I was one of the hundreds who left. My mother became fearful that my outspokenness, activism and support for Michael Manley's policies would be my undoing, and she felt I was procrastinating about going to university. So I went to England, the place of my birth, where my father and brother were already living.
In 1989, I had the chance to visit Cuba. I was still a British citizen and traveled on a British passport. I was thrilled to see the similarities between the Cubans and the Jamaicans, and even met a man whose last name was the same as a street in my hometown of Montego Bay. He told me his family had left Montego Bay in the 1940s for work in Cuba and never returned, but he knew he had some distant relatives still living in Jamaica.

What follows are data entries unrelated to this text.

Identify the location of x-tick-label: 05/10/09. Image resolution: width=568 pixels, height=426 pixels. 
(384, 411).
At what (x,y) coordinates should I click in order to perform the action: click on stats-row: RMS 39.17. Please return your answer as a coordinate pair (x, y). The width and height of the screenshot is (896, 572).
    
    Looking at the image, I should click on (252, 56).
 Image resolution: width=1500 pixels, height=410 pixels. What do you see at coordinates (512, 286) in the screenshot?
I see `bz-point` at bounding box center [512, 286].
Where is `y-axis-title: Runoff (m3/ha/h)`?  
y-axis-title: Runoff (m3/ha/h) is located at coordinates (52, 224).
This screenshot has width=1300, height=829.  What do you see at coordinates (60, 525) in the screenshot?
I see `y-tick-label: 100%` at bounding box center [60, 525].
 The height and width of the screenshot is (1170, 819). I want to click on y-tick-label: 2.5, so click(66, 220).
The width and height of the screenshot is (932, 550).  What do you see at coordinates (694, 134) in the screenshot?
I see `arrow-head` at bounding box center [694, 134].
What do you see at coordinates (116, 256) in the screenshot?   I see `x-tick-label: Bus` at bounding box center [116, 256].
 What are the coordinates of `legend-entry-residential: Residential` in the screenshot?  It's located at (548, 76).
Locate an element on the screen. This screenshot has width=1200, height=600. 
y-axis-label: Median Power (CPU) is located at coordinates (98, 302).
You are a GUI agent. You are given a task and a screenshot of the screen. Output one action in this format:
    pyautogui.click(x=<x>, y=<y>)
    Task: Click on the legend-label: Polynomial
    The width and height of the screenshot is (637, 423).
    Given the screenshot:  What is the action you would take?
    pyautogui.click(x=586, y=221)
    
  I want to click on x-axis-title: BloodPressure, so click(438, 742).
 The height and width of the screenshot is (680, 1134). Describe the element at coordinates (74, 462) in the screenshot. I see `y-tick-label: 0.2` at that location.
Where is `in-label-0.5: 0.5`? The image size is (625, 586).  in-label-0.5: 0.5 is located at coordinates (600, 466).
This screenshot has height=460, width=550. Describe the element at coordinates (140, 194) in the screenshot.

I pinched myself at how small the world was. I loved how spontaneous the Cubans were and how I would come upon "pop-up" dance parties of people dancing to the latest song, and how they would invite me to join in. But I was also very aware that the interactions were very superficial, and that people were hesitant to talk about the food shortages, the intermittent power supply, and the public transportation that didn't seem to have a regular timetable and only showed up if gas was available. If you asked people how their lives were, they would say, "It goes." But you didn't have to look very hard to see it wasn't going very well.
There was a very distinct divide between the shops filled with goods designed specifically for tourists who had foreign currency, and the local shops that had mostly beans, and rice and flour and coffee. There was more variety in the rural areas of Cuba where people had access to fruit and vegetables that they could grow, but much of that went to Havana for the tourists in the fancy hotels. In a strange twist of fate, Cuba in 1989 reminded me of Jamaica in the late 1970s: the food shortages, the crumbling infrastructure — the only difference was that in Jamaica people complained loud and long, and those who could left.
When my niece who lives in Canada visited Cuba last year, I wished I could have traveled with her. Now, with this change, it might not be in February or even August, but at least the possibility exists.
Carline Watson is the executive producer of NPR's Identity and Culture Unit.